-- Start Dataset entries --

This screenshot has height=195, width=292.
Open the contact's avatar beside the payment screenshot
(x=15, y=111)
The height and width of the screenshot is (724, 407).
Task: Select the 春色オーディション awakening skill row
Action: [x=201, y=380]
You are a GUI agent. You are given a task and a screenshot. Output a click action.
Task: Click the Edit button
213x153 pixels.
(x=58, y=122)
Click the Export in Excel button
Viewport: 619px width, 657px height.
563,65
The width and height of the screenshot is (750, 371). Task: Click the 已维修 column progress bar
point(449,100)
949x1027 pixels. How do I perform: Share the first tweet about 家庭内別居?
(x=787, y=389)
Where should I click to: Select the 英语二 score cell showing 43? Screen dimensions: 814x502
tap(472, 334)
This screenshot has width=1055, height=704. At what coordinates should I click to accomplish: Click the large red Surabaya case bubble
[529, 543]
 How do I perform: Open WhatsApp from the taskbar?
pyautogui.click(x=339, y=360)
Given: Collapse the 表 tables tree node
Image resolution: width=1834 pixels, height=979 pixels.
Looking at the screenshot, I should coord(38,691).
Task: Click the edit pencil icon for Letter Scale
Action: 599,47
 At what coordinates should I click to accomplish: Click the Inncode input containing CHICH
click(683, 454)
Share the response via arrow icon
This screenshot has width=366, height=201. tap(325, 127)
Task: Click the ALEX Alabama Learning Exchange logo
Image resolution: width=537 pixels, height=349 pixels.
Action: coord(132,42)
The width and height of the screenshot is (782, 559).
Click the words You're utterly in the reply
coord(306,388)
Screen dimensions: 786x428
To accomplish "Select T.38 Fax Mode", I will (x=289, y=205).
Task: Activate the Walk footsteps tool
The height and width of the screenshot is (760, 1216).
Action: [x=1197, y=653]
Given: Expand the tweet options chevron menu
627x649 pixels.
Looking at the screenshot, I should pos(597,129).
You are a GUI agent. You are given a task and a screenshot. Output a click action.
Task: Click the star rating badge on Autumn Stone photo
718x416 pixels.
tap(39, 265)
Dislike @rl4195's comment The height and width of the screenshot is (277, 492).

-- End Dataset entries --

Please rewrite the listing above, swapping every "pixels" for "px" and leaving everything else as it is.

This screenshot has height=195, width=292.
Open the contact's avatar beside the payment screenshot
(x=15, y=111)
The height and width of the screenshot is (724, 407).
Task: Select the 春色オーディション awakening skill row
Action: [x=201, y=380]
You are a GUI agent. You are given a task and a screenshot. Output a click action.
Task: Click the Edit button
213x153 px.
(x=58, y=122)
Click the Export in Excel button
Viewport: 619px width, 657px height.
563,65
The width and height of the screenshot is (750, 371). Task: Click the 已维修 column progress bar
point(449,100)
949x1027 px. How do I perform: Share the first tweet about 家庭内別居?
(x=787, y=389)
Where should I click to: Select the 英语二 score cell showing 43? Screen dimensions: 814x502
tap(472, 334)
This screenshot has width=1055, height=704. At what coordinates should I click to accomplish: Click the large red Surabaya case bubble
[529, 543]
 How do I perform: Open WhatsApp from the taskbar?
pyautogui.click(x=339, y=360)
Given: Collapse the 表 tables tree node
Image resolution: width=1834 px, height=979 px.
Looking at the screenshot, I should coord(38,691).
Task: Click the edit pencil icon for Letter Scale
Action: 599,47
 At what coordinates should I click to accomplish: Click the Inncode input containing CHICH
click(683, 454)
Share the response via arrow icon
This screenshot has width=366, height=201. tap(325, 127)
Task: Click the ALEX Alabama Learning Exchange logo
Image resolution: width=537 px, height=349 px.
Action: coord(132,42)
The width and height of the screenshot is (782, 559).
Click the words You're utterly in the reply
coord(306,388)
Screen dimensions: 786x428
To accomplish "Select T.38 Fax Mode", I will (x=289, y=205).
Task: Activate the Walk footsteps tool
The height and width of the screenshot is (760, 1216).
Action: [x=1197, y=653]
Given: Expand the tweet options chevron menu
627x649 px.
Looking at the screenshot, I should pos(597,129).
You are a GUI agent. You are given a task and a screenshot. Output a click action.
Task: Click the star rating badge on Autumn Stone photo
718x416 px.
tap(39, 265)
Dislike @rl4195's comment The height and width of the screenshot is (277, 492).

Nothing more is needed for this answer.